=== Begin Enclosure ===
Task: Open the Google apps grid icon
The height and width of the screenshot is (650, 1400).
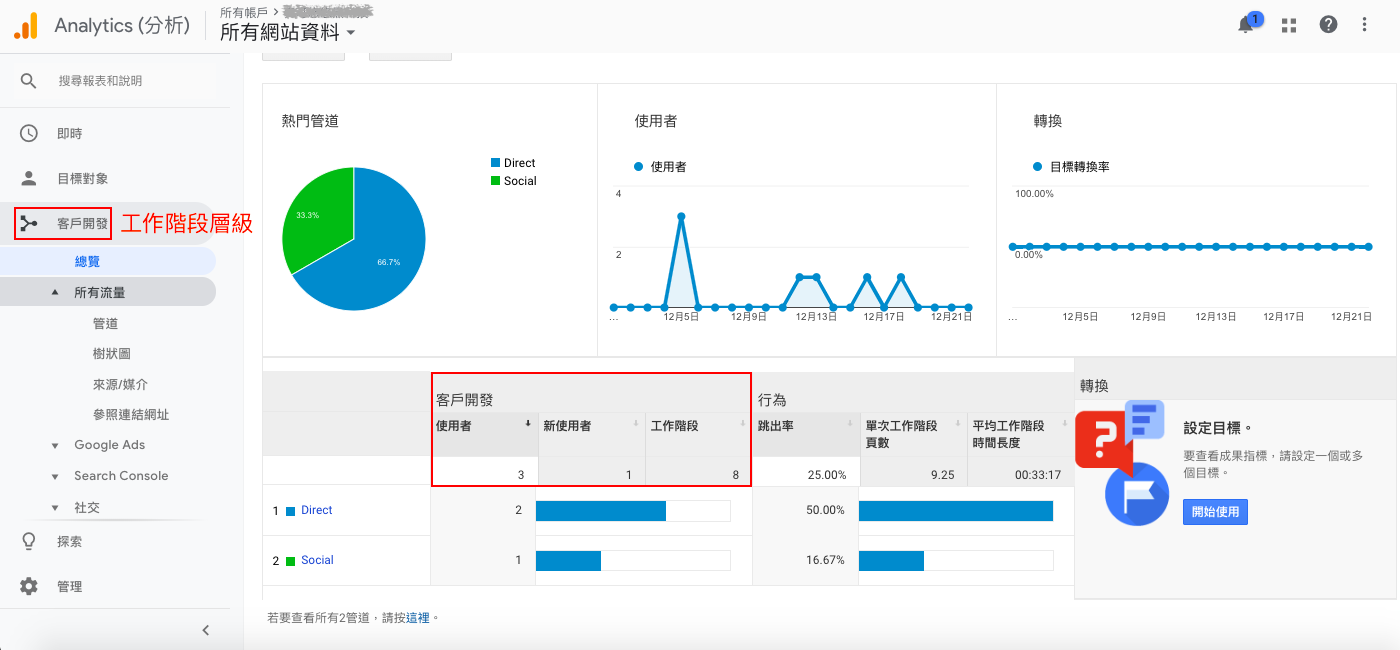Action: point(1288,23)
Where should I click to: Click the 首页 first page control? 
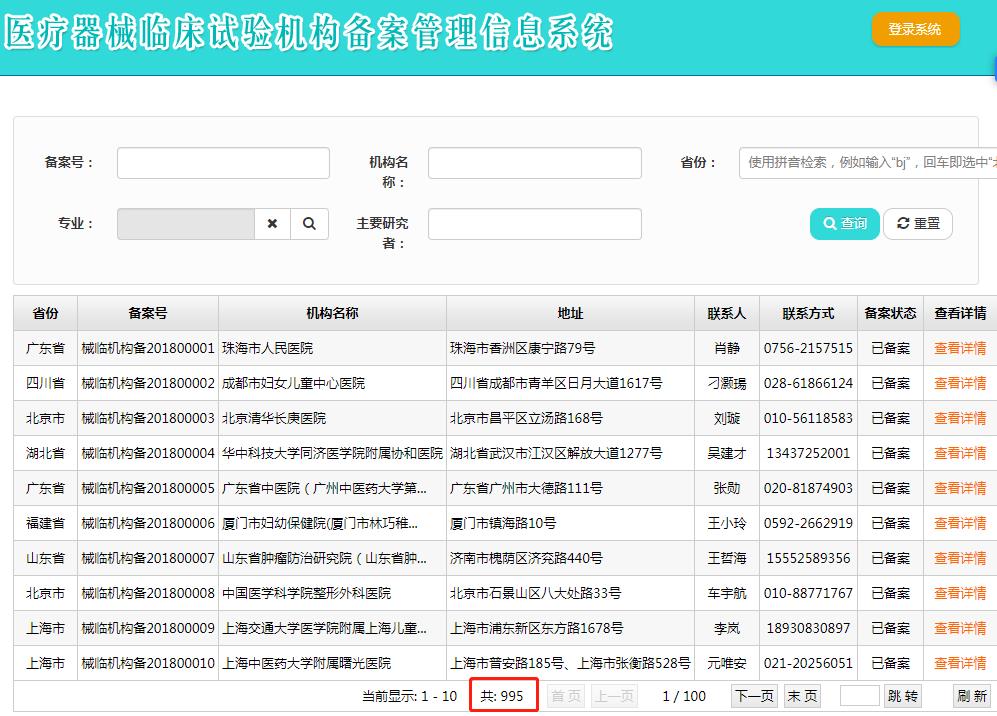[x=567, y=694]
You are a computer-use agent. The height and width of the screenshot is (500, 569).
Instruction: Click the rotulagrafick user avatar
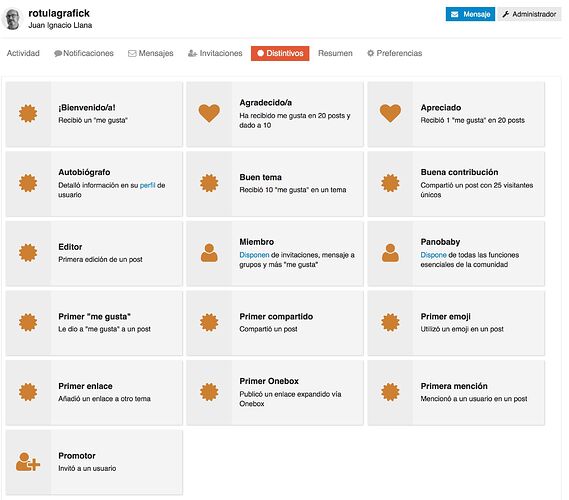coord(13,19)
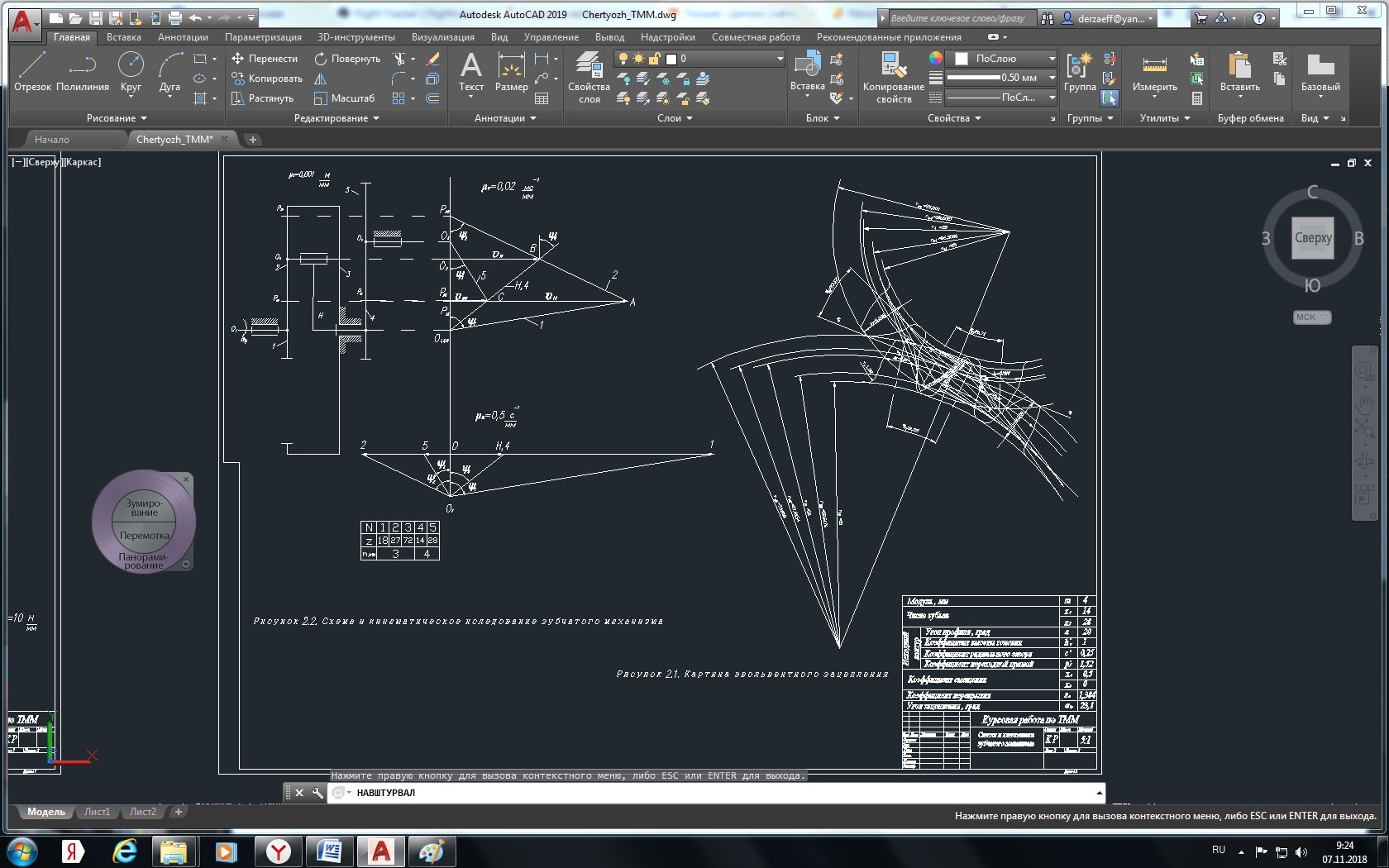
=== End Enclosure ===
Exercise requirements
The full listing above, duplicated exactly and without its pictures, is the answer.

Reply
Task: Open the Google apps grid icon
The height and width of the screenshot is (650, 1400).
Action: point(1288,23)
Where should I click to: Click the 首页 first page control? 
[x=567, y=694]
You are a computer-use agent. The height and width of the screenshot is (500, 569).
Instruction: Click the rotulagrafick user avatar
coord(13,19)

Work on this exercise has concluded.